I remember one housekeeper who still works there, and has been working there for almost thirty years. If you ask him what he does for a living he will tell you that he helps people.
And he does just that.
He helps keep the shelter clean for the residents. That is helping them.
I helped them too. I helped to hire the right people for the organization, who in turn helped the residents directly.
It was a tough environment to work in. I saw a lot of people with addiction issues and mental health issues. But I also got to celebrate in the success stories….the stories of people finally getting their high school diploma. Or getting their addiction under control and reconnecting with family members after many, many years.
I cried a few times and laughed many other times.
The biggest lesson that I learned working there is that everyone wants to be treated with respect and dignity, no matter their circumstances. Everyone wants to feel valued and know that they matter.
This is a lesson that can apply to any leader, any organization or any individual.
As a leader, you can apply this by acknowledging your employees, say hi to them, smile, say thank you. Make eye contact. Don’t hide in your office all day.

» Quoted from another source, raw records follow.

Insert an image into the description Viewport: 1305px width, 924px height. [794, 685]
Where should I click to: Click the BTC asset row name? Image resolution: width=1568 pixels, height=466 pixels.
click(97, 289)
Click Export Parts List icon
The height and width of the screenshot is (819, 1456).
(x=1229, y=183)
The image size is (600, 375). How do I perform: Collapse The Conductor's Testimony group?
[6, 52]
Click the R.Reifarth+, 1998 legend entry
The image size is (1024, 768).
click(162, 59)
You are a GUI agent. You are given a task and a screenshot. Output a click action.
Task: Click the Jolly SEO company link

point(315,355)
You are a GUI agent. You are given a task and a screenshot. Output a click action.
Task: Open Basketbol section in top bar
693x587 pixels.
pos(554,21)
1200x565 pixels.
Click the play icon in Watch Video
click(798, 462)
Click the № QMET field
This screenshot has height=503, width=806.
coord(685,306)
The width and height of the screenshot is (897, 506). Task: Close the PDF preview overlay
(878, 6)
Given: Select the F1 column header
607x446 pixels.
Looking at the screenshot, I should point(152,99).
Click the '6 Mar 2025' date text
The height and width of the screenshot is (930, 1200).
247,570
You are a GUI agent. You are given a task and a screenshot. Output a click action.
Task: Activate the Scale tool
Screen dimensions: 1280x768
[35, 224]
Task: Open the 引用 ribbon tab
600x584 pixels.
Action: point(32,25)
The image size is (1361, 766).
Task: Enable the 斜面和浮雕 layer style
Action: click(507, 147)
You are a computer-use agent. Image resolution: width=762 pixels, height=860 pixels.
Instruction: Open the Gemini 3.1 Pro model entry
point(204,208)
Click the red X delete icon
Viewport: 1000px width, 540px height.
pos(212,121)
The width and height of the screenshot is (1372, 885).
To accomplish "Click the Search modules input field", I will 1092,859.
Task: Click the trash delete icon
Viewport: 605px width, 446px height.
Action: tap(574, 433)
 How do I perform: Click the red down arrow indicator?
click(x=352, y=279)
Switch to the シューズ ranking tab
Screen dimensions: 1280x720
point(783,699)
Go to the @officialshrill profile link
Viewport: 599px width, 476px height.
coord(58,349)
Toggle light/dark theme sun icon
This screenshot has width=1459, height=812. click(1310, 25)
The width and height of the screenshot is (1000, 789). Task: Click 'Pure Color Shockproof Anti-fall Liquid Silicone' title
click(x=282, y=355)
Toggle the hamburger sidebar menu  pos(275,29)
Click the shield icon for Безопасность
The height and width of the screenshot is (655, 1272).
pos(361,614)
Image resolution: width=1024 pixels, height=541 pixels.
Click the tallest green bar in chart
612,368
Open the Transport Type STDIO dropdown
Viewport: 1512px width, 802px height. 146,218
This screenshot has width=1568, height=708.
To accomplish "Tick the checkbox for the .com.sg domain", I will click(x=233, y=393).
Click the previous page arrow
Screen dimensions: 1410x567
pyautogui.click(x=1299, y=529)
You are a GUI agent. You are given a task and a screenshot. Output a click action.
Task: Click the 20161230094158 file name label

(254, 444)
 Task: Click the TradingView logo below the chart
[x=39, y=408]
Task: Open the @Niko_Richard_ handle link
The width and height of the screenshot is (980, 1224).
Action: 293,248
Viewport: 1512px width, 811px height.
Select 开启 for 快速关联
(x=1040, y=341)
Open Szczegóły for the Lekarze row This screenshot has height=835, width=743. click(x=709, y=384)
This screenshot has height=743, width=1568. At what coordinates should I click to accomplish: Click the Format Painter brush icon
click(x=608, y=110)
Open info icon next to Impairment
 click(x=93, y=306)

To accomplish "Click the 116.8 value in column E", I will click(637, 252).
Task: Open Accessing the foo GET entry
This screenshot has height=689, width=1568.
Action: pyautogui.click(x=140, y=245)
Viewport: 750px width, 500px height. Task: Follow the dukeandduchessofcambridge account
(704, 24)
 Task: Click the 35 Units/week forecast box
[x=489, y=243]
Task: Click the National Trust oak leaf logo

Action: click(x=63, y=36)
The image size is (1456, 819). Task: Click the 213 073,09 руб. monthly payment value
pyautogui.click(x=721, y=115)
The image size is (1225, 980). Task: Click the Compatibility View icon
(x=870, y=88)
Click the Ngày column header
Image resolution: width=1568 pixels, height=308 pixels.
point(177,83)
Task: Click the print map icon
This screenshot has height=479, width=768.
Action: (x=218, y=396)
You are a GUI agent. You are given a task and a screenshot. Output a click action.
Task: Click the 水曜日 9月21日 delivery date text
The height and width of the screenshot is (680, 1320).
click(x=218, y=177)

As an employee, you can apply this by smiling and saying hi to your co-workers. Is there a co-worker that appears to be ‘left out’? Invite them to eat lunch with you. Make new friends.
As a human being, you can apply this by not looking away when you come across homeless people on the street. Smile and say hi. Acknowledge their existence… their humanity.
Everyone has a story. Everyone has value.
“Kindness is not an act, it’s a lifestyle.” ~ Anthony Douglas Williams
Photo credit: Flickr Creative Commons by Pedro Ribeiro Simões
Chantal, Thank you for your heartfelt, relevant insights. This is empathy in action. Most importantly, this is leading with empathy. Grateful, Jon
Thank for your comment Jon. I appreciate it.